[caption id="attachment_325" width="150"] Slawomir Mrozek[/caption]
Slawomir Mrozek, otra vez. Hace un año escribí aquí mismo a propósito de La vida para principiantes (2013), una especie de diccionario temático de grandes y no tan grandes asuntos, en el que el escritor polaco desplegaba su finísima inteligencia, toda su capacidad satírica y su inconmensurable sentido del humor negro. Poco antes había disfrutado, reído a carcajadas, con los relatos cortos de El elefante (2010). La verdad es que soy fan acérrimo de Mrozek desde que, a comienzos de los 70, siendo estudiante, ví una representación de su obra teatral En alta mar (1961).
No estoy seguro de si La vida para principiantes fue su último libro publicado. Mrozek murió el año pasado, a los 83 años, en agosto, aunque él estaba convencido de que moriría en mayo, pues varias veces, en mayo, le sucedieron cosas terribles.
El ictus, por ejemplo. Le sobrevino un ictus en mayo de 2002. Salvó el pellejo, pero le quedó como secuela una severa afasia, esto es, una dificultad extrema para poder utilizar y comprender el lenguaje, unida a una pérdida casi completa de la memoria. Algo tremendo para cualquiera, pero crucial para un escritor.

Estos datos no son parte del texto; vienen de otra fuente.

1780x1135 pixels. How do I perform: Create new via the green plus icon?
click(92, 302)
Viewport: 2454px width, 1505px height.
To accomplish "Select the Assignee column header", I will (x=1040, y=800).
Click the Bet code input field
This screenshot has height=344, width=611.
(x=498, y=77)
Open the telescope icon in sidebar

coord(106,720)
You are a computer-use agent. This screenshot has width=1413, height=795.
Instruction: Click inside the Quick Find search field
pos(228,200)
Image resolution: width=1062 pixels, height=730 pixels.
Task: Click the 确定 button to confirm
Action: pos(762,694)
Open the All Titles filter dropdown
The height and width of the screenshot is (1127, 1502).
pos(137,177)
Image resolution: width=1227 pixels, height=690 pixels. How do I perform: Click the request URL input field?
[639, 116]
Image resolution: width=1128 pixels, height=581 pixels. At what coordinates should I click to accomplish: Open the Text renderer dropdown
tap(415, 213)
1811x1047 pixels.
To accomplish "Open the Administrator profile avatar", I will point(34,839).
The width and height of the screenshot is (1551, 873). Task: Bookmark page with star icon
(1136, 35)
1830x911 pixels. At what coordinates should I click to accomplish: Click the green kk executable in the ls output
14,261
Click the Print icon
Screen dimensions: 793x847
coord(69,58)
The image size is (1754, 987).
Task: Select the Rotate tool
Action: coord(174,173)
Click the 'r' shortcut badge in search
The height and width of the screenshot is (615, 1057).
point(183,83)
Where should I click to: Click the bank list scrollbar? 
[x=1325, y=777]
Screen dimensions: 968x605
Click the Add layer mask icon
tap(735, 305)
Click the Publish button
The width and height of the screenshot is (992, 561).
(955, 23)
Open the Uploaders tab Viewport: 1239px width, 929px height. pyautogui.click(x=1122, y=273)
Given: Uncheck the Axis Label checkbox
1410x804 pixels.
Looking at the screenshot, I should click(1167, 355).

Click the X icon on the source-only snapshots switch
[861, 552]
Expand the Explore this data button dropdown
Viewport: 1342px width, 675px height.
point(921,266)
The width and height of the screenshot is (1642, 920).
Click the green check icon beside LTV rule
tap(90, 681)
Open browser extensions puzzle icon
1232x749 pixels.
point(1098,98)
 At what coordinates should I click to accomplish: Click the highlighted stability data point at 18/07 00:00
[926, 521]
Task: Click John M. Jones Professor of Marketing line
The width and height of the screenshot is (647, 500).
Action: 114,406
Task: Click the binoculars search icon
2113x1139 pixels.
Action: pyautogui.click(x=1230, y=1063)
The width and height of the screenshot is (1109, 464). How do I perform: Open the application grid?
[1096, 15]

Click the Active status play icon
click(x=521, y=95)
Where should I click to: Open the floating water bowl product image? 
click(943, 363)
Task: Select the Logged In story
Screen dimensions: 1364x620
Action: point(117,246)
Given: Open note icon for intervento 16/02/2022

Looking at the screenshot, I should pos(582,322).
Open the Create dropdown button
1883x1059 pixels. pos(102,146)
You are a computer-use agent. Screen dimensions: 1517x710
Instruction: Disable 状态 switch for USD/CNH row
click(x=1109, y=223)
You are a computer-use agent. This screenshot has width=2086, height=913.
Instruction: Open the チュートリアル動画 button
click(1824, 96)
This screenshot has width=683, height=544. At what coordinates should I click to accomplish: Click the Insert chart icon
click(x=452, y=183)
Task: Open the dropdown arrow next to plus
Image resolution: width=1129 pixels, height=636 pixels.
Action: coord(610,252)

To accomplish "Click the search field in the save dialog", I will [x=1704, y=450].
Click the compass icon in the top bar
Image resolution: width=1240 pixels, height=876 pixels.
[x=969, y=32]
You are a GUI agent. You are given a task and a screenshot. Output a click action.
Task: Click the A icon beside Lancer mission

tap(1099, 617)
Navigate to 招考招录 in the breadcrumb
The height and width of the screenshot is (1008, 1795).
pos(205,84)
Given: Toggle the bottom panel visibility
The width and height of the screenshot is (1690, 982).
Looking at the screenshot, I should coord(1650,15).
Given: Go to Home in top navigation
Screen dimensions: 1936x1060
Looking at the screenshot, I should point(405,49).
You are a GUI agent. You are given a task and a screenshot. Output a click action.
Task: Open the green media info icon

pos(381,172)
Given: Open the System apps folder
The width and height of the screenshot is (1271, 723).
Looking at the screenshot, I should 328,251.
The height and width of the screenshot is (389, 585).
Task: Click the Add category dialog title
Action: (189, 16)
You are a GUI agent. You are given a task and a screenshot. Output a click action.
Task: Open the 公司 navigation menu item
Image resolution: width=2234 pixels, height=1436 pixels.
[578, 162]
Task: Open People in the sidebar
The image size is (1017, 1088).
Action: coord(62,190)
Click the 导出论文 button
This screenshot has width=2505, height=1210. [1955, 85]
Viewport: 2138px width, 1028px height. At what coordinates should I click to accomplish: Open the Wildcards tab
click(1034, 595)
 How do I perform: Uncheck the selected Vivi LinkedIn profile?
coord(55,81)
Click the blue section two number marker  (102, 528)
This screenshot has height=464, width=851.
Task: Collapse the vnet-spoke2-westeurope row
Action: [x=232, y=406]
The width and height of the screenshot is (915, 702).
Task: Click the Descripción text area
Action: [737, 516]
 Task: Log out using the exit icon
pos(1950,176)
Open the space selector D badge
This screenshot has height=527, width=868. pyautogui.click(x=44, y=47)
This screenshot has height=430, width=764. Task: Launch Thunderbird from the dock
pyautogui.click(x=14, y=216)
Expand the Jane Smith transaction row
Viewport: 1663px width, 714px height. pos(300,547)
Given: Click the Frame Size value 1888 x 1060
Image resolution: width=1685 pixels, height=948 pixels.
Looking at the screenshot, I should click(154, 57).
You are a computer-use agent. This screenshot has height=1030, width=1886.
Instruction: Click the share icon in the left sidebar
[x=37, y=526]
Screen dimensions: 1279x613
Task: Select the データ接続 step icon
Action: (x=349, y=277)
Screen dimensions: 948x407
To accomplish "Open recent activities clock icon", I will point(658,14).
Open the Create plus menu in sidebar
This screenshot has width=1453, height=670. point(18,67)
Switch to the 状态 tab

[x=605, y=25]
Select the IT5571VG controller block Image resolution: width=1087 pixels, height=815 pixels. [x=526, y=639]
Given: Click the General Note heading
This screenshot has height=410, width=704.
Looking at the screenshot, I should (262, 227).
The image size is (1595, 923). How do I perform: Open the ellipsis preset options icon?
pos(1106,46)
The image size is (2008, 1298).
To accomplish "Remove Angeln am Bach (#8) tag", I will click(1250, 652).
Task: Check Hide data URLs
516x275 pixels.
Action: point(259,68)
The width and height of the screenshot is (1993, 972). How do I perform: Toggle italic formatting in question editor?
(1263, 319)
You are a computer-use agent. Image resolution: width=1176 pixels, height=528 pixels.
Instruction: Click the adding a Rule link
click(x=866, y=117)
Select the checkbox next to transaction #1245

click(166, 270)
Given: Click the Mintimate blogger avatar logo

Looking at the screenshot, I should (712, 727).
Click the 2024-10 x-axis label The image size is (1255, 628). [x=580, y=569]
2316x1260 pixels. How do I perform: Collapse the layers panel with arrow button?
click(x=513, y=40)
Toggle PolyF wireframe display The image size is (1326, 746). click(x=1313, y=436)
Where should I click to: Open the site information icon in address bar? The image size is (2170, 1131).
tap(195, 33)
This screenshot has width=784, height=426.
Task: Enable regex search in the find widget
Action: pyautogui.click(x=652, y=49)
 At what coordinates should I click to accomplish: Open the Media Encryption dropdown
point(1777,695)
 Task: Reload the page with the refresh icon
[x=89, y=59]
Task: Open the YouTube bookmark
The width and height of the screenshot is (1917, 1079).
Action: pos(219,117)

Sin embargo, Mrozek, gracias a un tratamiento, se fue recuperando poco a poco. Y también gracias a Baltasar, el libro que Acantilado acaba de publicar. Cuando estuvo un poco mejor, su terapeuta le recomendó –para matar dos pájaros de un tiro- que tratara de escribir sus recuerdos. Y lo fue haciendo con ayuda, y eso es Baltasar: sus memorias.
Con una importante alusión a los años conflictivos que pasó en México –donde buscaba un tranquilo paraíso y no lo encontró-, Mrozek hace un recuento de su infancia y primera juventud –lo que incluye, claro, los devastadores años de la Segunda Guerra Mundial-, su desarrollo como escritor bajo la dictadura y la censura comunistas, sus viajes y exilios en Francia e Italia –sobre todo- y su regreso a Polonia después de la caída del régimen prosoviético. Mrozek volvió a abandonar su país, y acabó muriendo en Niza.
Baltasar es un libro escrito en serio. Entendámonos: el lector no encontrará en él, en toda su potencia, el humor entre kafkiano y absurdo propio de Mrozek, si bien, no pocas veces, advertirá una desenvoltura en las expresiones, ciertas cosas contadas con una especie de media sonrisa, compatible con el dolor y la tristeza que tantos hechos personales y colectivos fueron dejando en su ánimo.
Algunos malos lectores de memorias –o lectores de malas memorias- se impacientan cuando no encuentran grandes personajes, cotilleos –digámoslo abiertamente-, “negritas” salpimentadas. Incluso Arthur Koestler llegó a decir que es difícil interesar al lector con historietas de la infancia, de las abuelas. Con el olor de la sopa en la mesa familiar. Eso depende.
Baltasar –según se deduce de lo dicho más arriba- trata tanto de los pequeños hechos del contexto familiar y comunitario como de los fuertes y dramáticos acontecimientos históricos en los que se insertan, y la agudeza de la mirada de Mrozek, su excelente escritura y sus impagables y muy libres observaciones hacen que, en todo momento, el relato atrape y seduzca.
Cuenta Mrozek que, estando en México con su segunda esposa –la primera murió de cáncer-, tuvo un grave episodio de salud y que, ingresado en el hospital, sólo pensaba en escaparse. El escritor narra lo que sucedió finalmente –que no desvelo-, y luego hace la siguiente apostilla: “El desenlace de aquella historia me reveló la existencia de una ley que sólo al cabo de muchos años aprendí a poner en práctica: en la vida, las situaciones difíciles o complicadas se solucionan solas, mientras que las situaciones aparentemente sencillas suelen complicarse sobremanera”.
Ciertamente, la mayoría de la gente no piensa como Mrozek, que lo sencillo y tranquilo de una situación sea lo que está acechado por enormes complicaciones, aunque sepa que cualquier bonanza puede estropearse. Pero, desde luego, suele ser la inacción perezosa o abrumada la que evita tomar cartas en la solución de una situación difícil y no la creencia de que todo lo complicado se soluciona solo. No obstante, y bien mirado, admitiendo o no la existencia de la ley que Mrozek define como universal, también hay gente que cree que el tiempo y sus azares arreglan cualquier cosa sin que sea necesario mover un dedo.